The exercise » Extract, without changing a character, the lines of the records from the line containing "Screen dimensions: 1354x756" through the last line of the records, including both of those lines and nothing else.

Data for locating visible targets
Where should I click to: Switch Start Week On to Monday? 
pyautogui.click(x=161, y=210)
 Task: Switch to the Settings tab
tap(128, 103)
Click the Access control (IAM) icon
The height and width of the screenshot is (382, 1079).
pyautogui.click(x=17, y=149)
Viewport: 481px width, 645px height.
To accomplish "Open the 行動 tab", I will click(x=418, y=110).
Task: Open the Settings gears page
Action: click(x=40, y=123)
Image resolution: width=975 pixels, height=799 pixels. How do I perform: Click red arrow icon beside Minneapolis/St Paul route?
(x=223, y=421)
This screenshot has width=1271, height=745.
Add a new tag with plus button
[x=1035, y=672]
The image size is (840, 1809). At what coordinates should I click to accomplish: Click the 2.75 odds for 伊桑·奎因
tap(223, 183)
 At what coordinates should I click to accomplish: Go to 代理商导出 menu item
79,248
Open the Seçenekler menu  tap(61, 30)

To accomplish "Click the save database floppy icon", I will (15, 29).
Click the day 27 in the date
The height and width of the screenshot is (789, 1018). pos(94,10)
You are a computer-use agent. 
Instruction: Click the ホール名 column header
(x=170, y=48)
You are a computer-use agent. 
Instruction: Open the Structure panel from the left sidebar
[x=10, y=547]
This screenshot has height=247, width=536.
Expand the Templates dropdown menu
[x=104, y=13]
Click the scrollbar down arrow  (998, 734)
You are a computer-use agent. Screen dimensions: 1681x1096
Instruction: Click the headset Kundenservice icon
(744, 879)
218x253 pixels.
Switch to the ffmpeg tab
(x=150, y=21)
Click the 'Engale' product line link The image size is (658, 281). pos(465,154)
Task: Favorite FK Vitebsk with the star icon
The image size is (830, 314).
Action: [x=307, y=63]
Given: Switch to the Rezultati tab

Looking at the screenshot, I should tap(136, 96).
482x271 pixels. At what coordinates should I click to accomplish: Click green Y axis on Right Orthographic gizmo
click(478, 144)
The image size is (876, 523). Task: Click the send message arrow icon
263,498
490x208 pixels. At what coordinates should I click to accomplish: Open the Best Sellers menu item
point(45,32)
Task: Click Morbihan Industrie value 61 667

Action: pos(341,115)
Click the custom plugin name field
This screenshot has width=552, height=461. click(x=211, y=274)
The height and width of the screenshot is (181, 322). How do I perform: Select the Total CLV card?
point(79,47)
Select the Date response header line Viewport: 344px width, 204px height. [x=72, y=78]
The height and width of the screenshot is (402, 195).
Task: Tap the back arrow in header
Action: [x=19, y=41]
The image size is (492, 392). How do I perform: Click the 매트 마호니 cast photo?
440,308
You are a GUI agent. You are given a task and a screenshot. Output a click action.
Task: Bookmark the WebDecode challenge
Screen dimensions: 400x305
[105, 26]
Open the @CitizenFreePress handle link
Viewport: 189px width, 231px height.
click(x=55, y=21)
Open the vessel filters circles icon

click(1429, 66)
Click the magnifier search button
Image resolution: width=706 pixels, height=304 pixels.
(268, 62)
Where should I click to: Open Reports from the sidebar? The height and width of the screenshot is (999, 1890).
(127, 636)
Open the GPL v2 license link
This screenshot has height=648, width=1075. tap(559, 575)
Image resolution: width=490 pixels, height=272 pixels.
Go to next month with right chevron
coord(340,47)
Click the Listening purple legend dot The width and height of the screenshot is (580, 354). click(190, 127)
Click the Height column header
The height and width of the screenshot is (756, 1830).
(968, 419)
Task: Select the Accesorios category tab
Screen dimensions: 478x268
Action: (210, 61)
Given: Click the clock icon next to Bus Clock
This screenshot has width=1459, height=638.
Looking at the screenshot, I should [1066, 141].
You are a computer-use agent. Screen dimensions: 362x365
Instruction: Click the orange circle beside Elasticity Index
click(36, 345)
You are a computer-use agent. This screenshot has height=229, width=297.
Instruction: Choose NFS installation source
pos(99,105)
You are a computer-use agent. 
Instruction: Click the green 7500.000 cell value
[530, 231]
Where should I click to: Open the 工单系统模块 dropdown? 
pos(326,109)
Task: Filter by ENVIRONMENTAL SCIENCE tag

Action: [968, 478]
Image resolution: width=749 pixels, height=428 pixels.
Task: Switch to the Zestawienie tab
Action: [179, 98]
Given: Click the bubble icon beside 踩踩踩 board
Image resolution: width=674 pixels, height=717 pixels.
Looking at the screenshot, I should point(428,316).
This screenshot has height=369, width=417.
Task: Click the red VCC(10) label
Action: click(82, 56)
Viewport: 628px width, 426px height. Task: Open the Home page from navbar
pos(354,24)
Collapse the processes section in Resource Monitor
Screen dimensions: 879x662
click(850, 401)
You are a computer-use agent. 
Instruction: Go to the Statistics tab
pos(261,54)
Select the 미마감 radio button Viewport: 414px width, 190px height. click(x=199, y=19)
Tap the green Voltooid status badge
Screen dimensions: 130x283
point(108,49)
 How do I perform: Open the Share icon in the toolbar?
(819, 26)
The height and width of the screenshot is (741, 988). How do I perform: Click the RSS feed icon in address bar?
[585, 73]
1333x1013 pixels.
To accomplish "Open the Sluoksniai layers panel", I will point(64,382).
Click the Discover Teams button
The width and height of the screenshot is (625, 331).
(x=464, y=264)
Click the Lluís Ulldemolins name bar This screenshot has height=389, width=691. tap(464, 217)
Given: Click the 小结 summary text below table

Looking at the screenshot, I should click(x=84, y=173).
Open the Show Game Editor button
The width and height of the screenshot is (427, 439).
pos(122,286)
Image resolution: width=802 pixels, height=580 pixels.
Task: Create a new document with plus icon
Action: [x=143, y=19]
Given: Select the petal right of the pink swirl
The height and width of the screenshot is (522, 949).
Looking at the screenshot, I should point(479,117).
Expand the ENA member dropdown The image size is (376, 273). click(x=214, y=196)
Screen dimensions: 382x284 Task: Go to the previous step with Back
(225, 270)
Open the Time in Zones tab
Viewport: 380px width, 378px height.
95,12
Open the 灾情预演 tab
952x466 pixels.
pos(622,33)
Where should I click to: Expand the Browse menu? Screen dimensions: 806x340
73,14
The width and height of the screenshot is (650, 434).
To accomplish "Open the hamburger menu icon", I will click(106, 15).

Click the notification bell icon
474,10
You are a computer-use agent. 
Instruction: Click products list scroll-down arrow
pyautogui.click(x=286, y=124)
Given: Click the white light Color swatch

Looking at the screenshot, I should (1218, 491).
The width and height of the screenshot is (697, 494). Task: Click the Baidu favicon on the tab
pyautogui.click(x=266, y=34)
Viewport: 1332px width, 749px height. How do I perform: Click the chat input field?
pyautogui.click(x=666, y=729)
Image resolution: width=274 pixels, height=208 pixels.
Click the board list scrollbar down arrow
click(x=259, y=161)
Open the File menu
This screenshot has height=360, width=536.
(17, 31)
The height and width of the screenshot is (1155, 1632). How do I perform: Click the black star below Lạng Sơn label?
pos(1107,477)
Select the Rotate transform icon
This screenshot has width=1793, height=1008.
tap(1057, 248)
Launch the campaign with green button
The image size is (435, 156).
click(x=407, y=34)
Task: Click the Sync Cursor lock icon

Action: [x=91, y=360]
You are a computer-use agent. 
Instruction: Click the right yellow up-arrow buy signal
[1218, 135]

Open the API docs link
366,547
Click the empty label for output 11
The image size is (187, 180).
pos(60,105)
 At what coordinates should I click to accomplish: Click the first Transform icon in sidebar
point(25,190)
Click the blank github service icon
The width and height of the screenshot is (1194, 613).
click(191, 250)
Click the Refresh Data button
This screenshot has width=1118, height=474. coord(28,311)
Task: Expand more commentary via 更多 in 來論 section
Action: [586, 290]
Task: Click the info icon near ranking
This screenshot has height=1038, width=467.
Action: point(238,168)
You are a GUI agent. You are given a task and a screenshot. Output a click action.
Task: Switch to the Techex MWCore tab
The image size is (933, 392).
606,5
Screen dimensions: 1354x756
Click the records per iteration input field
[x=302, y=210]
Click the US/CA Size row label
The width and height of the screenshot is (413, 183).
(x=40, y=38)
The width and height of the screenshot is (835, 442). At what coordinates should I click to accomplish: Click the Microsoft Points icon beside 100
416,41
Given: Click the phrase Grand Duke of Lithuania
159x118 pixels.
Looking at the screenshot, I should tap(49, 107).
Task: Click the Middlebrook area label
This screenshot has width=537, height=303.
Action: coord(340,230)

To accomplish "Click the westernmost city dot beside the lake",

Result below »
Screen dimensions: 1354x756
Click the records per iteration input field
[x=302, y=210]
Click the US/CA Size row label
The width and height of the screenshot is (413, 183).
(x=40, y=38)
The width and height of the screenshot is (835, 442). At what coordinates should I click to accomplish: Click the Microsoft Points icon beside 100
416,41
Given: Click the phrase Grand Duke of Lithuania
159x118 pixels.
Looking at the screenshot, I should tap(49, 107).
Task: Click the Middlebrook area label
This screenshot has width=537, height=303.
Action: coord(340,230)

To accomplish "Click the westernmost city dot beside the lake",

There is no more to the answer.